START SELECTED EXTRACT

Wellie, nothing like a lack of leadership to turn an ugly market day into an utter rout. But in another sense, the fake leadership in lieu of real leadership (as in taking a tough stand now and again and bringing the public around) is what set up conditions for a spectacular market unwind in the first place.
It’s one thing to do the equivalent of put the financial system on life support to deal with a crisis, quite another to leave the patient on life support and pretend you’ve returned to status quo ante.
The downdraft continues. The Nikkei is down 4.4%, the Hang Seng is off 5.9% and the Korean stock indexes are all off more than 7%. S&P future are down 25.80. Gold is at $1756 and Brent is just below $100 a barrel . The yield on ten year Treasuries continues to fall and is now at 2.30%. The euro had fallen into 1.41 territory but is now at 1.4219. The Aussie dollar had fallen below parity but is back slightly above it.
The plunge in big bank shares in the US has apparently focused the minds of the officialdom. Bank of America closed down 20.3%, Citigroup was off 16.4%, and JP Morgan, 9.4%. The Financial Stability Oversight Council is meeting tonight. Per the Financial Times:
Regulators convened an emergency conference call of the Financial Stability Oversight Council, which brings together the Federal Reserve, the US Treasury and other agencies. But government officials said there was no evidence of broader systemic instability or institutions’ funding coming under pressure. Banks have been moving to secure longer-term funding in advance of the market turmoil…..
Mike Mayo, analyst at CLSA, told clients that BofA might have to consider selling Merrill Lynch, the broker it acquired during the crisis, and “can no longer rule out a capital raise” because of exposure to mortgage-related losses and litigation.
I think there is a wee bit of denial as to the fix BofA is in. First, I’d like to know who exactly can and would buy Merrill right now, given the upheaval in the markets. Plus there is the not trivial possibility that the bank wrong footed its position going into this meltdown and is sitting on losses (I don’t mean life threatening, I mean enough to impair the price). Second, managements tend not want raise equity when a stock is distressed and often wind up pulling the trigger when it is even more distressed.

END SELECTED EXTRACT
START RECORD SET

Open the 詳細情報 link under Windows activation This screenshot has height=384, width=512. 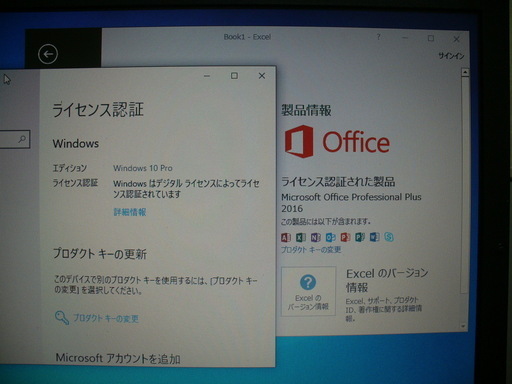tap(130, 212)
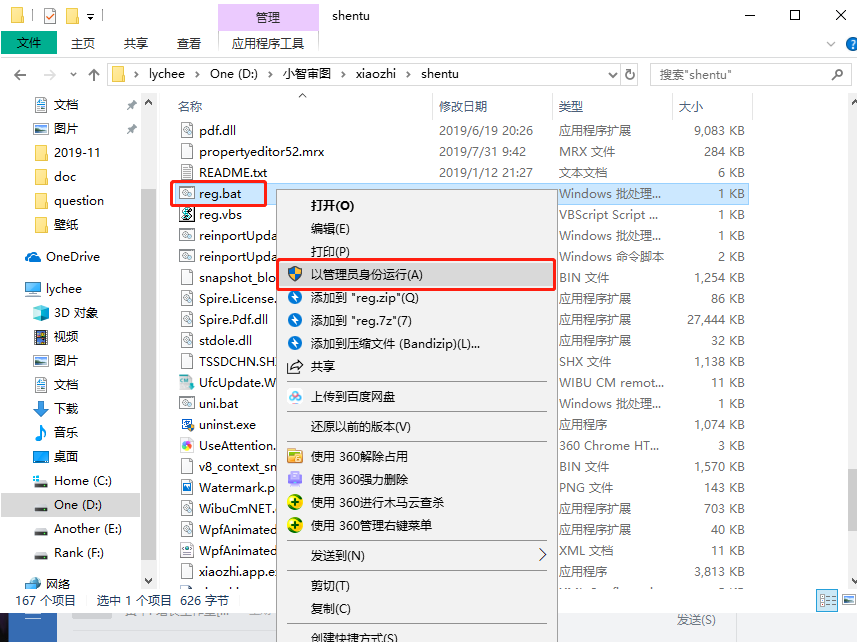Click the Baidu Netdisk upload icon
Viewport: 857px width, 642px height.
295,396
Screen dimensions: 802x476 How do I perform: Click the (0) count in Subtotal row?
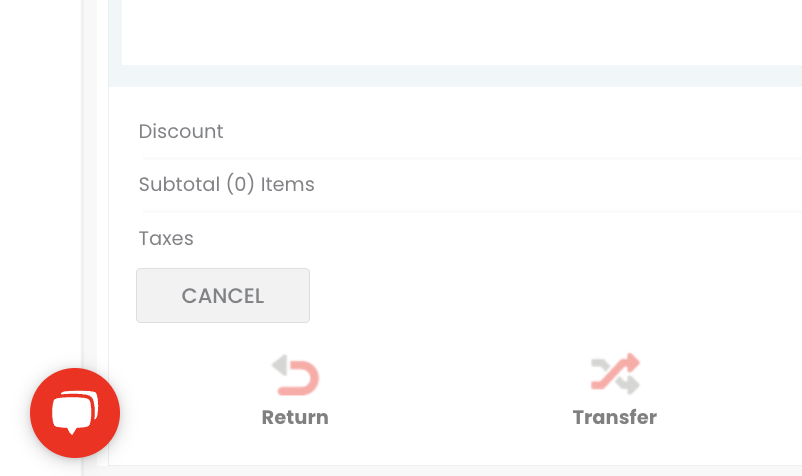(x=238, y=184)
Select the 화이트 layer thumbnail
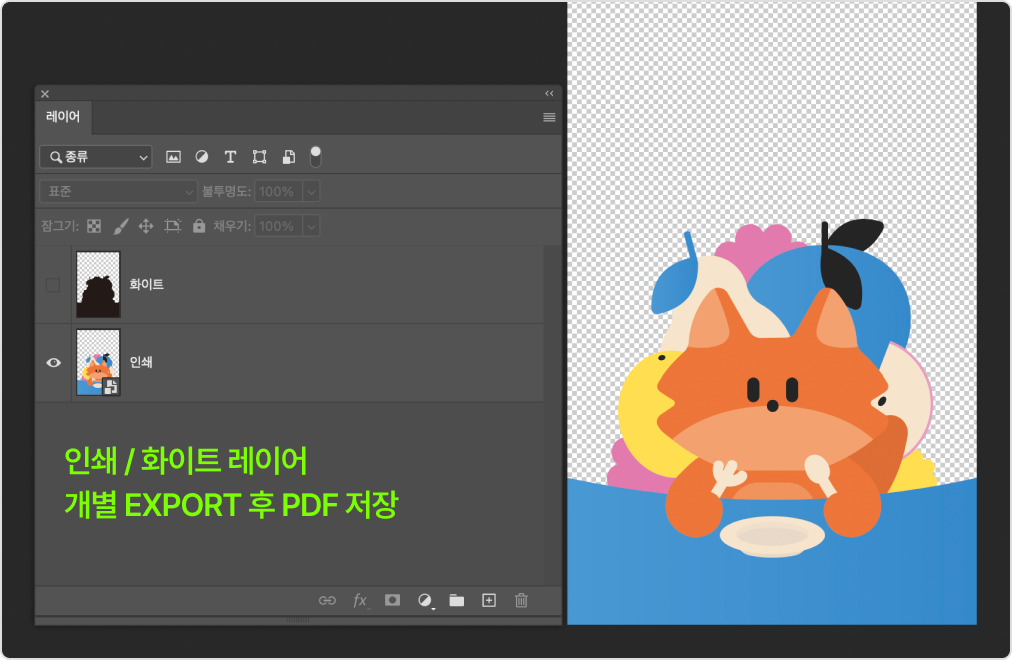 pyautogui.click(x=98, y=285)
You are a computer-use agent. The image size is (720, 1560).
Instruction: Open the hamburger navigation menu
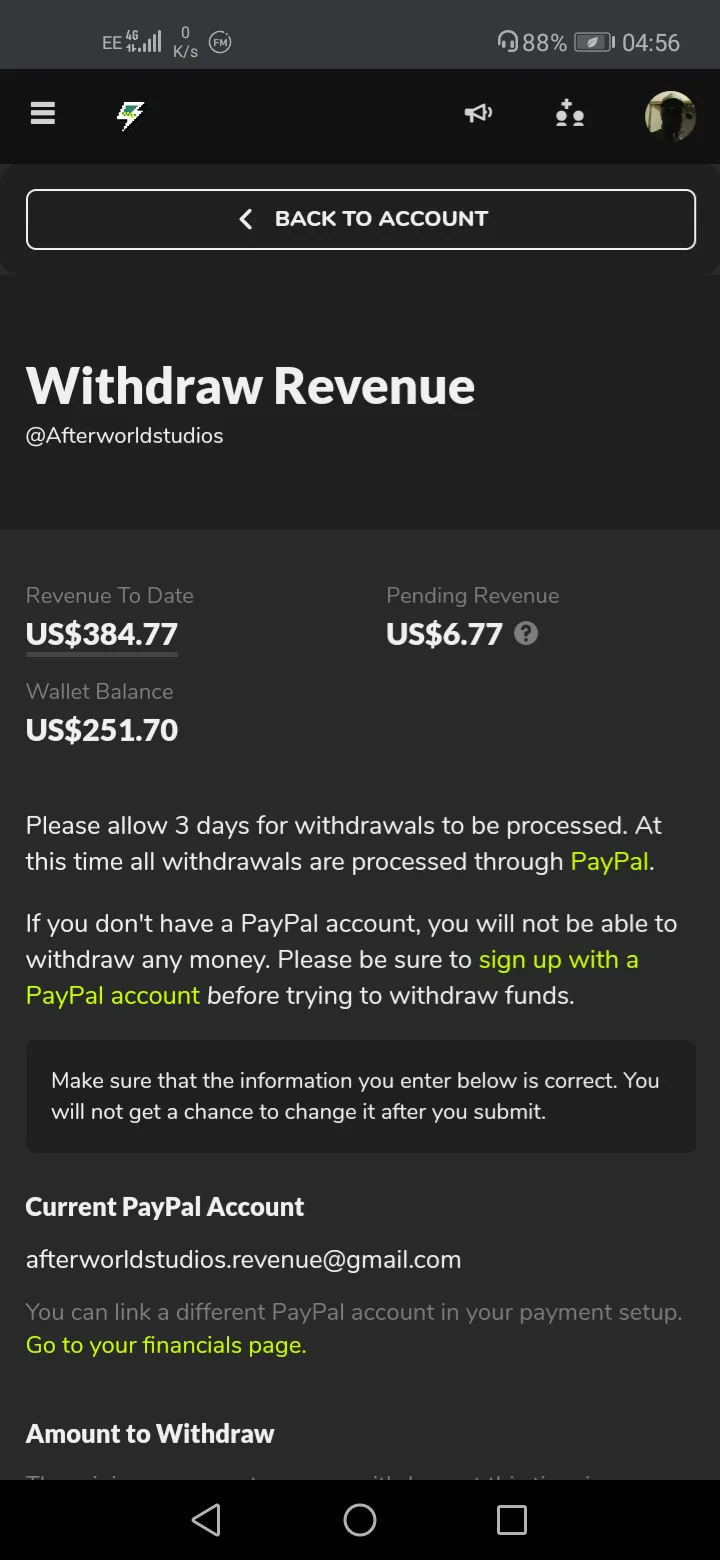(43, 114)
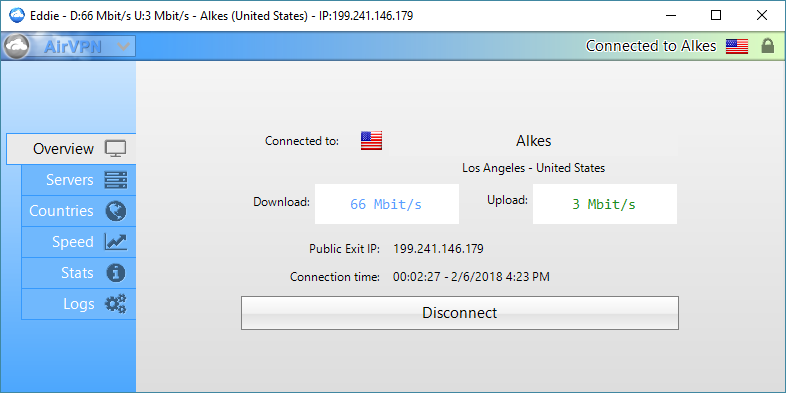Click the green padlock status icon
Viewport: 786px width, 393px height.
coord(767,46)
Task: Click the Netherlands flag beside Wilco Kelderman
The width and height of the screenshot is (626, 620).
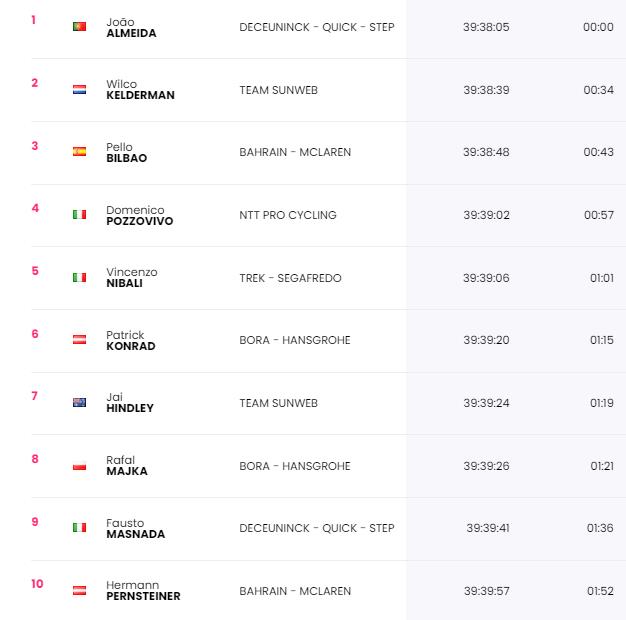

END RECORD SET

[LIST OF TASKS]
1 - Which banks have closing share declines reported in the commentary on the market sell-off? List each with its percentage.
2 - From the commentary on the market sell-off, print the stretch from "The plunge in" through "the market turmoil…..".
3 - Carry on the commentary on the market sell-off from the point where it stops.

[PER-TASK ANSWERS]
1 -
Bank of America: down 20.3%
Citigroup: off 16.4%
JP Morgan: down 9.4%

2 -
The plunge in big bank shares in the US has apparently focused the minds of the officialdom. Bank of America closed down 20.3%, Citigroup was off 16.4%, and JP Morgan, 9.4%. The Financial Stability Oversight Council is meeting tonight. Per the Financial Times:
Regulators convened an emergency conference call of the Financial Stability Oversight Council, which brings together the Federal Reserve, the US Treasury and other agencies. But government officials said there was no evidence of broader systemic instability or institutions’ funding coming under pressure. Banks have been moving to secure longer-term funding in advance of the market turmoil…..

3 -
Two factors that gave the markets a push to the downside was the halting response of the ECB to the widening Eurocrisis and the astonishing lame Obama speech this afternoon. Europe opened weaker and the ECB was notably absent from the market. When it entered and bought bonds, stock markets recovered to flattish (the Italian index was actually up 4% at one point) but as the ECB went back to the sidelines, the market went down (US stock index futures moved in sympathy). That is not to say the intervention didn’t have an impact: Spanish 10-year yields declined by 105 basis points and Italy’s by 81.
Some commentators have hoped that the ECB would step to the fore and finally act aggressively. A fair point is even if they were to stabilize the markets yet again, the European officialdom seems no closer to a real end game, even in terms of having a viable plan for patient zero, Greece, or the disease carriers, the Eurobanks. So buying more time is a necessary but far from sufficient condition.
A report from a colleague, who knows staffers at the ECB, was very discouraging. The bank has $5 billion in equity. Although a central bank is not constrained by its equity, it is constrained by inflation (as in if it were to incur losses in excess of its equity it can still keep printing. As former central banker Willem Buiter has discussed, the constraint on a central bank is inflation. It won’t need to go hat in hand to a national treasury for more dough to be recapitalized until inflation is imminent.
But the ECB is dominated by Bundesbankian fear of inflation. And the bank is engaging in extend and pretend. My source said the reason the ECB is so opposed to a serious restructuring of Greek debt is that its exposures, including repo, in the €130 to €140 billion range. So Trichet does not want to restructure since it would reveal the size of the losses.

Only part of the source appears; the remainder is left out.